Saturday, November 29, 2008

Information and the Crisis

This is a classless cross-post from Marginal Revolution, which linked to the original article. This is something I've been suspicious about for a long time. Various culprit have been taken to task for the crisis... the instruments (securitized mortgages, credit default swaps, etc.), the players (non-creditworthy borrowers, greedy mortgage brokers, greedy insurance salespeople), and the market system itself. But in theory, this all should have worked out. In fact, buying insurance on mortgage bundles should have been almost unnecessary, as theoretically securitization diversifies a mortgage portfolio thereby reducing risk of catastrophic loss.

Theory though, it seems, always assumes high-quality, timely, and understandable information. This is not what we had, and there was no incentive to make it thus. Certainly there were incentive problems (as well as vetting problems, as many of the less ethical mortgage brokers turned out to have had criminal records) along the way. But shouldn't this have come out in the perfect-information wash along with everything else, and factored into the market price of said securities?

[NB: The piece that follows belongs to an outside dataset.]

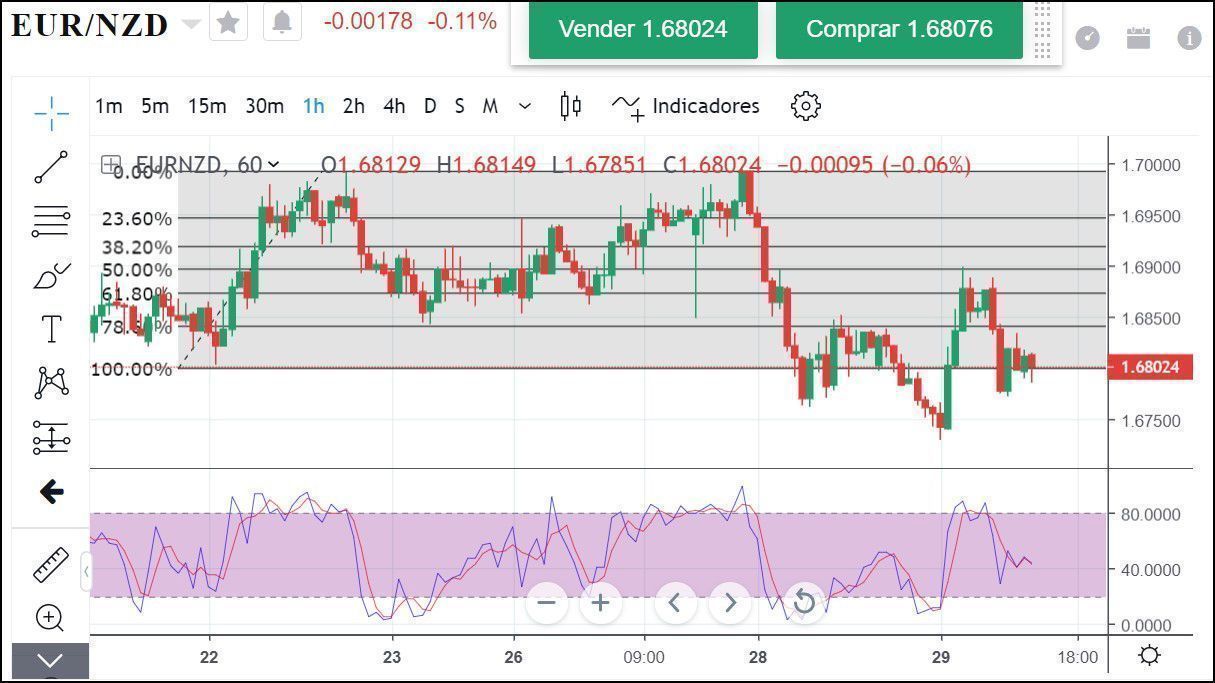Expand extra timeframes chevron after M

[523, 106]

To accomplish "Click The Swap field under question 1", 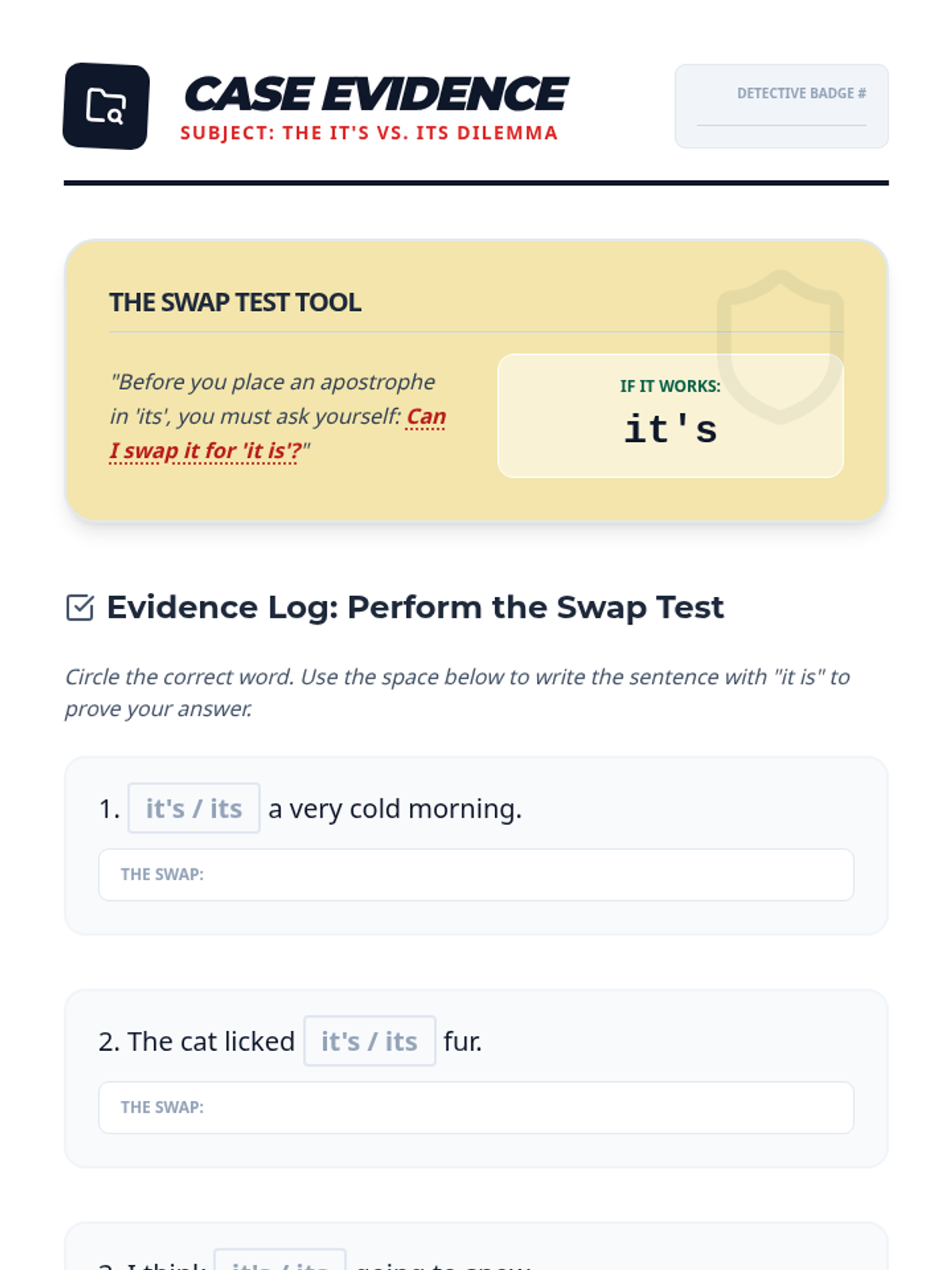I will (x=476, y=875).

Hopefully there's a silver lining in this: some way that the quality, complexity, and timeliness of information can be taken into account in pricing various derivative securities (or any securities). Certainly we shouldn't do away with the instruments (many of them, anyway). There has to be some way, however crude, to derive a crude factor based upon information quality, and use it to normalize the value of a security relative to alternatives.